**Dataset records**

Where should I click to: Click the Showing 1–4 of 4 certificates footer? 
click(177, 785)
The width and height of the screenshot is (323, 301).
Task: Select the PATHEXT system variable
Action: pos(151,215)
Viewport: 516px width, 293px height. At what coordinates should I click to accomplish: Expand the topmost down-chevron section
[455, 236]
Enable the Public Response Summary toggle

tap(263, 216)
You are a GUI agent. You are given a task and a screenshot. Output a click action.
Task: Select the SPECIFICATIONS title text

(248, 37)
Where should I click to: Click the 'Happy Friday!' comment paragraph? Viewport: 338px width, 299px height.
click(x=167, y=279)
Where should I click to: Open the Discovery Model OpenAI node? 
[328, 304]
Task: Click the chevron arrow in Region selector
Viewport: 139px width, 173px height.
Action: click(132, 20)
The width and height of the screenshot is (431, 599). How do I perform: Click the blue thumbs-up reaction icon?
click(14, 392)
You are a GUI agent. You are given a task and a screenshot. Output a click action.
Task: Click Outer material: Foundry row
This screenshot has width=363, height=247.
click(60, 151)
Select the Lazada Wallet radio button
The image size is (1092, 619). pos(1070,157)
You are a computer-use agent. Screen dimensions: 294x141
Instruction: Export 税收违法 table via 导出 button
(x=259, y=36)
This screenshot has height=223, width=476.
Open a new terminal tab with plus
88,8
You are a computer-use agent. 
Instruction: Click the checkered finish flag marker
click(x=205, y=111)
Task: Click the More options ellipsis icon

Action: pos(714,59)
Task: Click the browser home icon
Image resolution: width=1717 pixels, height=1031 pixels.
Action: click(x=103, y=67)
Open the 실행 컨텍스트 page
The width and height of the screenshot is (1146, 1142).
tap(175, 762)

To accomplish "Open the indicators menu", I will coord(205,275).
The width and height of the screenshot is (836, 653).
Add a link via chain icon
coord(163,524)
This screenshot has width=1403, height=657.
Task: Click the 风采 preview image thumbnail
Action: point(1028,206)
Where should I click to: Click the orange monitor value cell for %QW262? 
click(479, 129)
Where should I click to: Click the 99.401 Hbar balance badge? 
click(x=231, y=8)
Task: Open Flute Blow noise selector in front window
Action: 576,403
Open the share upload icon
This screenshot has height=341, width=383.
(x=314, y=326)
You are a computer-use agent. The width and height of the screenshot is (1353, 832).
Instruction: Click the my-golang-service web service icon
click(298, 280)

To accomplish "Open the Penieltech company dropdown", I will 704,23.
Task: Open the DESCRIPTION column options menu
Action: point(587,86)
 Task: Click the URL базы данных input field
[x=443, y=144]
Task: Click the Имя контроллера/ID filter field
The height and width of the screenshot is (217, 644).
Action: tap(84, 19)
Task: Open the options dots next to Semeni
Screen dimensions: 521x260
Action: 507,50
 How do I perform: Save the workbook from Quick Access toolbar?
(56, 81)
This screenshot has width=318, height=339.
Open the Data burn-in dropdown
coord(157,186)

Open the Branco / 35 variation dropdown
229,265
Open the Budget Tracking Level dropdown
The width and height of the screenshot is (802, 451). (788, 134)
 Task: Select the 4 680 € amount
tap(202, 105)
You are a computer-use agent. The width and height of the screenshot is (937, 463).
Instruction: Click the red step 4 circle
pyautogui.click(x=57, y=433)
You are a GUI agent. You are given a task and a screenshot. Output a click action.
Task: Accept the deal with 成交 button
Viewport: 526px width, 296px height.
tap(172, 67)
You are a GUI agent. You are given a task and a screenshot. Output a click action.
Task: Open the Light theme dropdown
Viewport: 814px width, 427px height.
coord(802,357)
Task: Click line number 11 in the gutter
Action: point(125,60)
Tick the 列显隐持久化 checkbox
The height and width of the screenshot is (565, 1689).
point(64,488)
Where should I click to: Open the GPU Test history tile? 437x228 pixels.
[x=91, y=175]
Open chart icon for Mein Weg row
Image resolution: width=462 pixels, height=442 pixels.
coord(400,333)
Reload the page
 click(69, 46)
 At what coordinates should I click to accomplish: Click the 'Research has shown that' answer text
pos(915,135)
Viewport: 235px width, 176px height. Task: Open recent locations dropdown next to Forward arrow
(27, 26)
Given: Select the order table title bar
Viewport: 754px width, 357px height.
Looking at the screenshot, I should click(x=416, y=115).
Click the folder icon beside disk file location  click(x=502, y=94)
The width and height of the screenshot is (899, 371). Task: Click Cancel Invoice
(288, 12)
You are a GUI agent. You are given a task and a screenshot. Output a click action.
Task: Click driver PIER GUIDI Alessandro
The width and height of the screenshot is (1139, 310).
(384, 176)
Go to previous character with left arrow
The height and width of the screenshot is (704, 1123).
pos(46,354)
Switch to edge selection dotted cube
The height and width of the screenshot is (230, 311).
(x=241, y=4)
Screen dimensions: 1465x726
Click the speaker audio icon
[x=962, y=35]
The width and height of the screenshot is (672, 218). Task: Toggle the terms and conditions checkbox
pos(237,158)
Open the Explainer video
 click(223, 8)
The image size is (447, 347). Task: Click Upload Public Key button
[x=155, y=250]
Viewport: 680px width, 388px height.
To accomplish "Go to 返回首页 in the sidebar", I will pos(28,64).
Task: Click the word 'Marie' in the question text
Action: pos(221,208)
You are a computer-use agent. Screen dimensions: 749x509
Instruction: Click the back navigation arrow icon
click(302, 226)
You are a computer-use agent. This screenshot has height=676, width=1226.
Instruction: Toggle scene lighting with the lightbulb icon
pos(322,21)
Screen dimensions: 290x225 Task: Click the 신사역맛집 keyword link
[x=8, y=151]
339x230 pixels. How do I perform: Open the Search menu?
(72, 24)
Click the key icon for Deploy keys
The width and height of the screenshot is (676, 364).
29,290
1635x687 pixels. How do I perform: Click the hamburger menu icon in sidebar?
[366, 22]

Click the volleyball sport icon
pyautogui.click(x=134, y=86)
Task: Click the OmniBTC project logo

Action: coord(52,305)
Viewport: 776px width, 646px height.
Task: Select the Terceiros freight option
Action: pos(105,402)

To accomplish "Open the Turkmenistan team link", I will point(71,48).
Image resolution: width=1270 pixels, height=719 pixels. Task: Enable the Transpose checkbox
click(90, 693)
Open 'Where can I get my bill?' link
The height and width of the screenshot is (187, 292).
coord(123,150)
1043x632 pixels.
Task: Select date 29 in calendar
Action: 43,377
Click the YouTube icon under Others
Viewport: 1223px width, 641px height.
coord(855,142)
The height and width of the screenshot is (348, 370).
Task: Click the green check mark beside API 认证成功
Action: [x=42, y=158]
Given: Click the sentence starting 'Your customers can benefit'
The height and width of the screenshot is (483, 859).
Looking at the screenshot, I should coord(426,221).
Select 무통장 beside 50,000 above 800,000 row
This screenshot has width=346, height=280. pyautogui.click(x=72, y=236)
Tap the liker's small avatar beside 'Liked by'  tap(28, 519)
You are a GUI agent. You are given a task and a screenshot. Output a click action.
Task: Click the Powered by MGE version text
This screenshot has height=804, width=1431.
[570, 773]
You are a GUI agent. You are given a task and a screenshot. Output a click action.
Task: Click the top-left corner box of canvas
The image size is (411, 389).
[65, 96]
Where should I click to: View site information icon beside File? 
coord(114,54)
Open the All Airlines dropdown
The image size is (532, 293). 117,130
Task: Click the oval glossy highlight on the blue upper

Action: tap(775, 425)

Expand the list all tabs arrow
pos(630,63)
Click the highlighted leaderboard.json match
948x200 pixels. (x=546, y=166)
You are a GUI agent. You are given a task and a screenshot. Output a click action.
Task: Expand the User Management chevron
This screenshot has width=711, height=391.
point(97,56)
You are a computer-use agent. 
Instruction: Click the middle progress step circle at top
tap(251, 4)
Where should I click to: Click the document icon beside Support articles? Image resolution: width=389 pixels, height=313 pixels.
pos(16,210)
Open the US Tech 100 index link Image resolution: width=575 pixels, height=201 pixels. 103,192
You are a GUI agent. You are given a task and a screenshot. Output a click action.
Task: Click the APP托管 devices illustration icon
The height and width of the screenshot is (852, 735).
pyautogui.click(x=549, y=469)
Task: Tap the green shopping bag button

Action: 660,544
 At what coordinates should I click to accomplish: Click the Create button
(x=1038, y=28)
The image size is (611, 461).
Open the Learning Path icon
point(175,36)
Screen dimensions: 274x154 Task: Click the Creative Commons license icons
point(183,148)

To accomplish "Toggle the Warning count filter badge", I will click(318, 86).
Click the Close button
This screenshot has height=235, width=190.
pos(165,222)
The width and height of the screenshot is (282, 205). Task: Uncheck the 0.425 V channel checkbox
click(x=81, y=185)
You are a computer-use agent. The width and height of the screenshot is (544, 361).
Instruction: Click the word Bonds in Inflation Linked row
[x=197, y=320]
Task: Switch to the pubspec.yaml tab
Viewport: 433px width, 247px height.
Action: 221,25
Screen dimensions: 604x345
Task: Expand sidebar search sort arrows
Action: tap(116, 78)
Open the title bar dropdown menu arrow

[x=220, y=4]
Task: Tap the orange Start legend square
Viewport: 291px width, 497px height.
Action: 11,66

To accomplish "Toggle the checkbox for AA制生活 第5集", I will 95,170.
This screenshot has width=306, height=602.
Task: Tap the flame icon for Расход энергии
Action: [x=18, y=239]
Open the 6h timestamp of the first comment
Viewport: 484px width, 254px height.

**Aim of the task**
Copy back the listing above exactly, but only from the line with "Open the Learning Path icon" through the line with "is (544, 361).", both ends included.

**Your response**
Open the Learning Path icon
point(175,36)
Screen dimensions: 274x154 Task: Click the Creative Commons license icons
point(183,148)

To accomplish "Toggle the Warning count filter badge", I will click(318, 86).
Click the Close button
This screenshot has height=235, width=190.
pos(165,222)
The width and height of the screenshot is (282, 205). Task: Uncheck the 0.425 V channel checkbox
click(x=81, y=185)
You are a computer-use agent. The width and height of the screenshot is (544, 361).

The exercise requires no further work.